In the records that follow, show each line where the word "agent" is present.

(Records excerpted from a collection)
----------------
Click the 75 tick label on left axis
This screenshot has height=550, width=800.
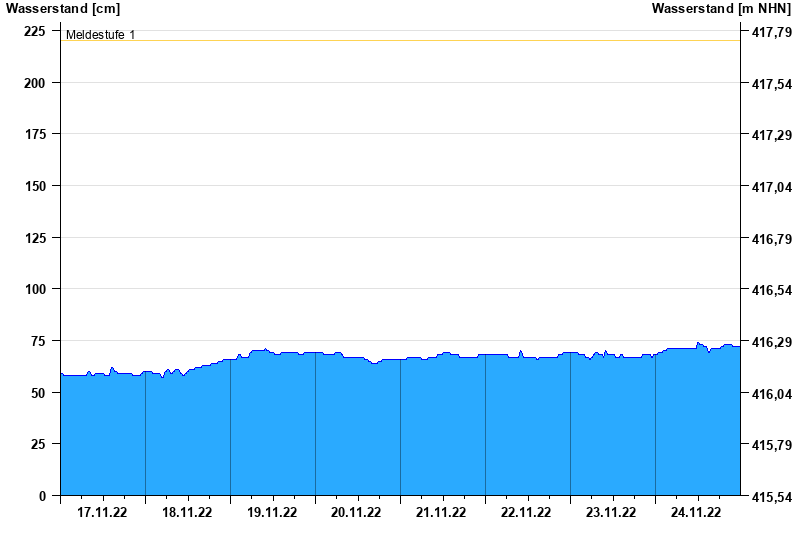[38, 341]
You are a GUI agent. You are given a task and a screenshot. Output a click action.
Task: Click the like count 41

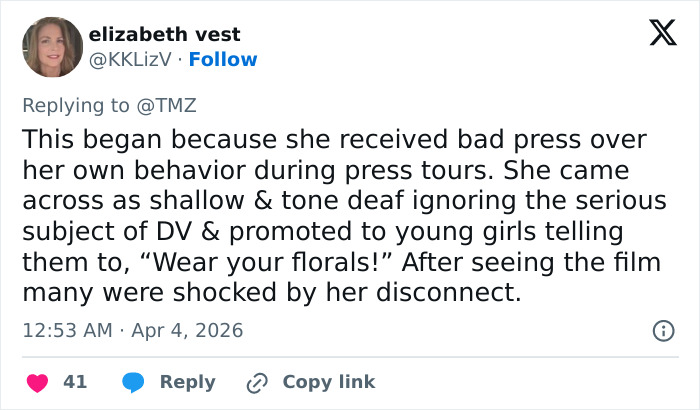click(75, 382)
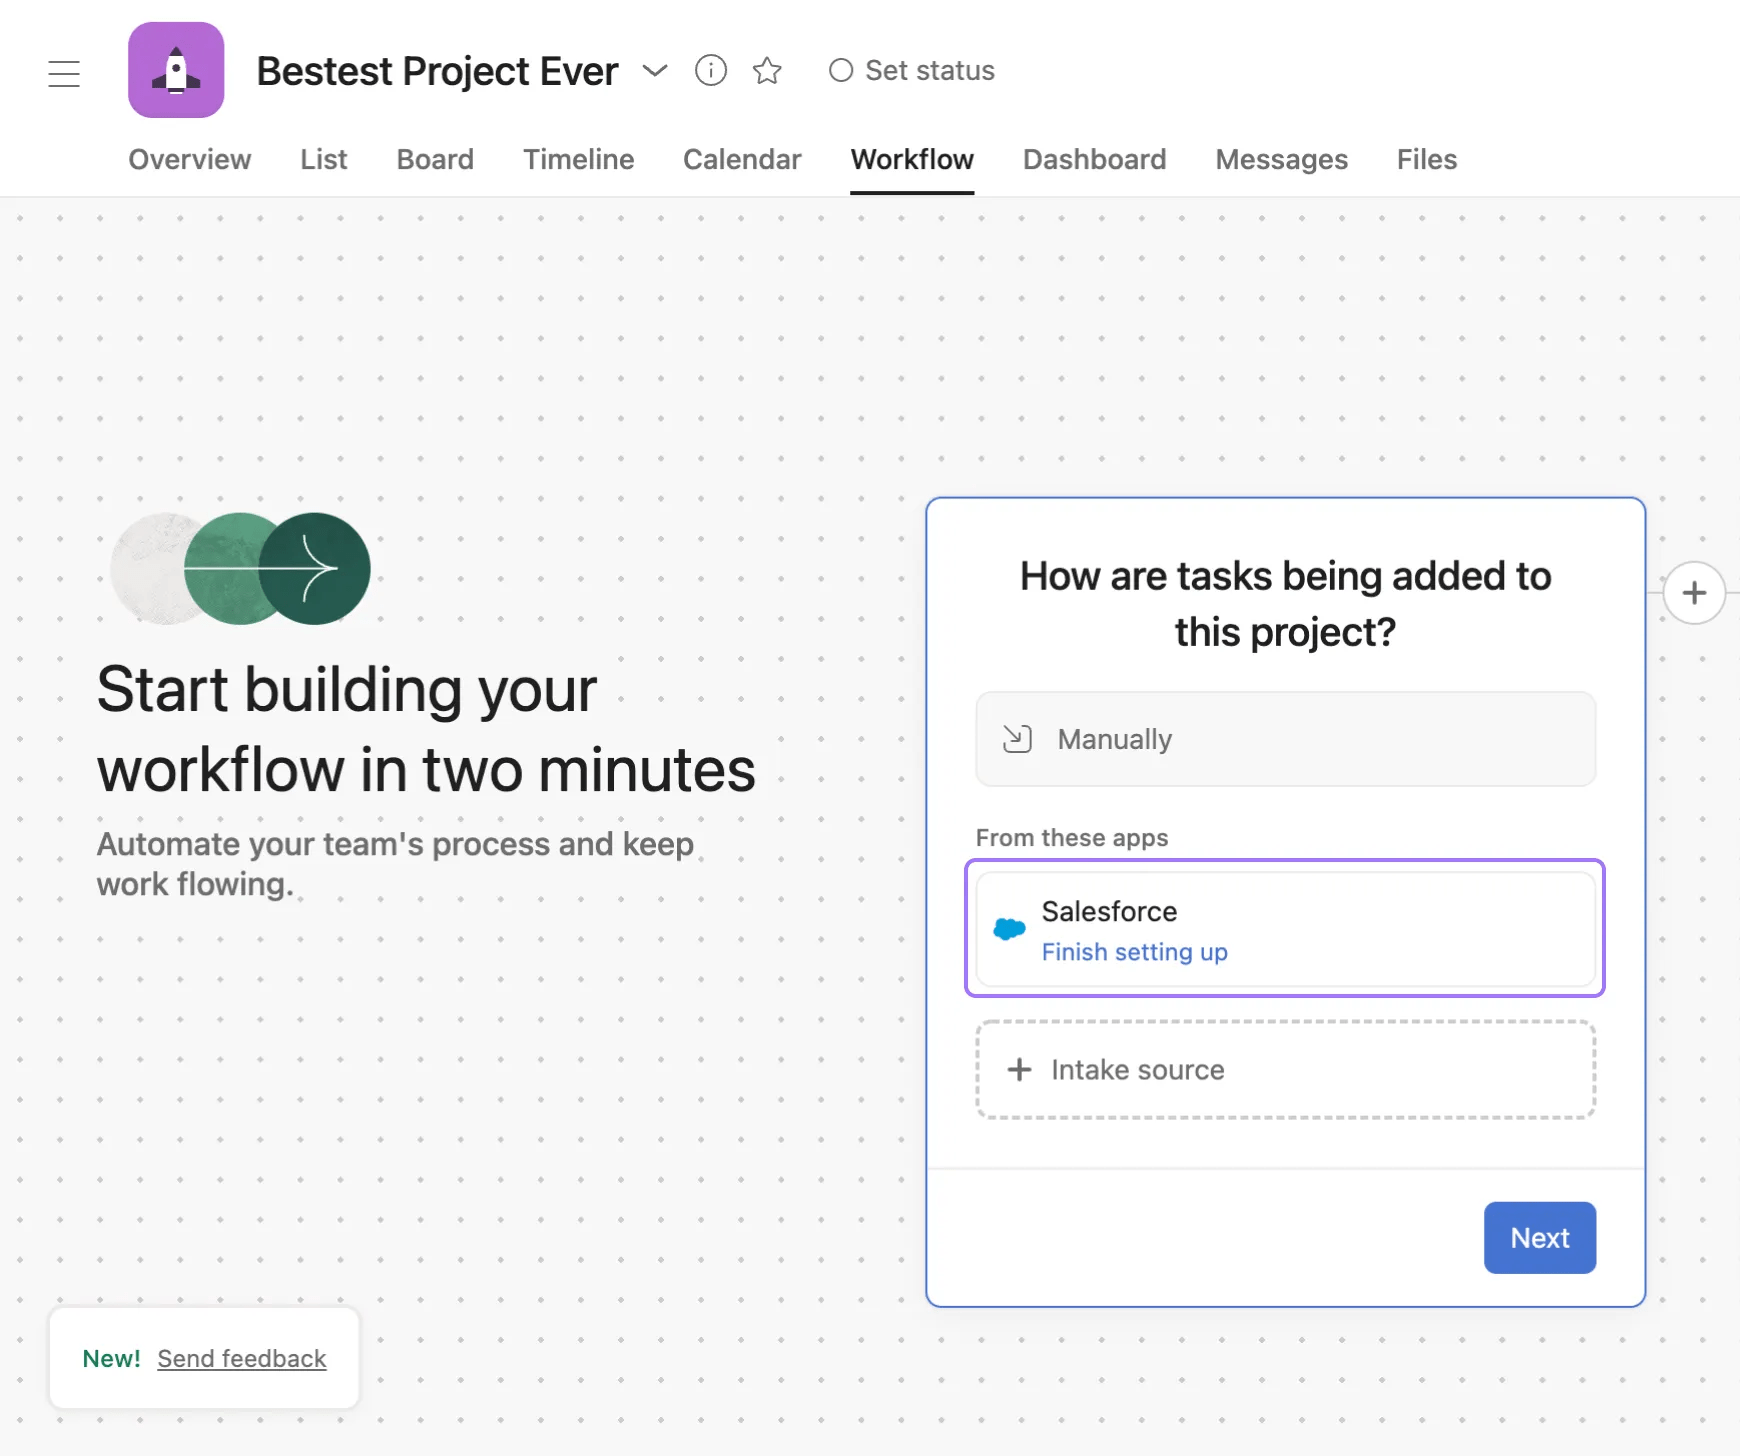Expand the project title dropdown chevron
This screenshot has width=1740, height=1456.
coord(655,70)
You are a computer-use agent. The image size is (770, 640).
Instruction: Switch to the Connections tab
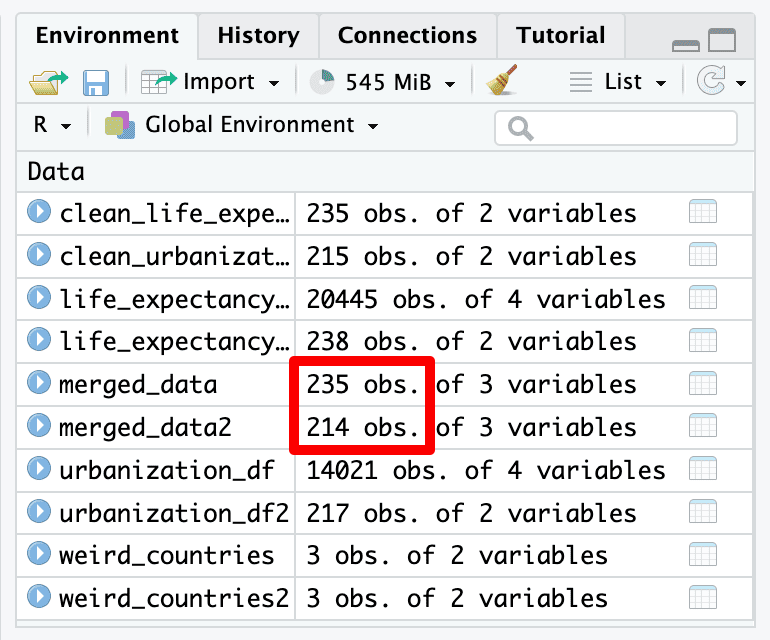tap(407, 36)
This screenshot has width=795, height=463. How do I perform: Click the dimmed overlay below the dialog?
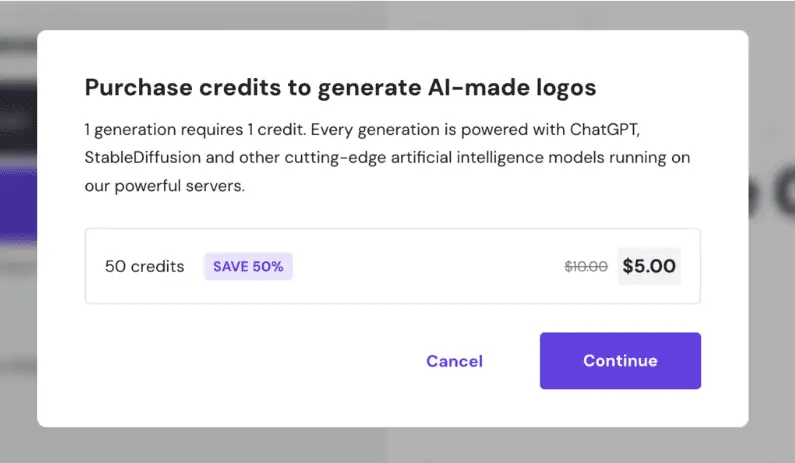[400, 445]
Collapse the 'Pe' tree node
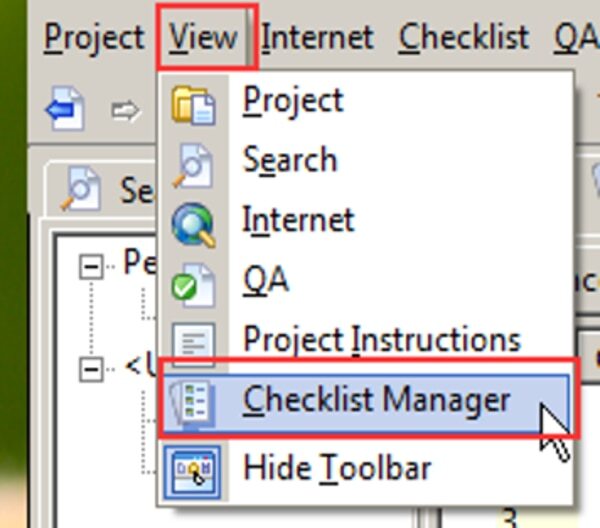The width and height of the screenshot is (600, 528). tap(92, 266)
----------------
Answer section:
You are a GUI agent. You are given a task and a screenshot. Output a click action.
You are a computer-use agent. The image size is (770, 640).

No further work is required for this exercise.